On Thu, Nov 13, 2008 at 01:45:09PM -0800, Howard Chu wrote:
I don't believe you need to write a special plugin to retrieve passwords from AD; MS already has a password sync plugin.
http://technet.microsoft.com/en-us/library/bb463208.aspx
All that's needed is to write a small module for slapd that reads these sync messages.
The unix-end code is available from Microsoft:
http://www.microsoft.com/downloads/details.aspx?FamilyID=2BA5C443-D972-4B13-...
It includes source code so it can be built for whatever platform you want (in theory at least: the code is rather messy and has several problems).
Remember that you cannot get *current* passwords out of AD because it does not store them. All password-related stuff is delegated to Kerberos. What the SFU (Services For Unix) stuff gives you is a notification whenever a password is changed. This includes the first time it is set so you can use the notification as a trigger to go and fetch the data on new users.
As the messages contain cleartext passwords they are encrypted on the network. I have not analysed the protocol to see if this is done properly, but looking at the overall code quality I doubt that security researchers would approve.

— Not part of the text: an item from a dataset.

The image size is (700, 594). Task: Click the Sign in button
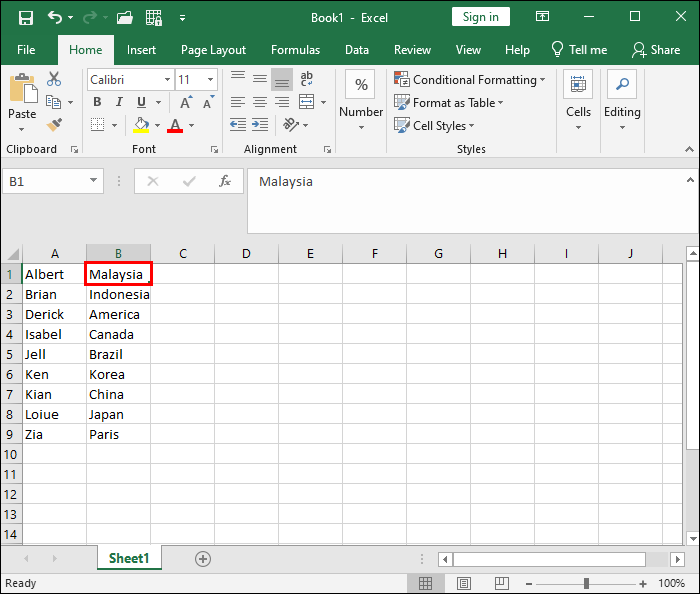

I do know that the encryption code fails on 64-bit SPARC machines (though it is OK if built in 32-bit mode).
The Unix-end daemon (ssod) has code to handle some passwd-file variants and it claims to work with PAM but the implementation is not complete enough to use.
I have modified versions of ssod running in a couple of customer sites. We changed it to call an external script to do the password update rather than adding LDAP code to the daemon itself. This makes it much easier to modify the update policy, and *much* easier to debug.
The Windows-end code is supplied in binary as part of the SFU package. It has to be installed on *every* AD Domain Controller in your domain in order to catch password changes. This fact was enough to prevent SFU/ssod from being used in another customer as they were not prepared to install new code on their very large number of domain controllers.
There is no test program to send simulated changes to the ssod. Testing has to be done by changing real passwords on a real AD domain.
Alternatives:
It would be worth looking at:
http://acctsync.sourceforge.net/ http://sourceforge.net/projects/passwdhk
Both seem to be relatively inactive but passwdhk claims to be production-ready.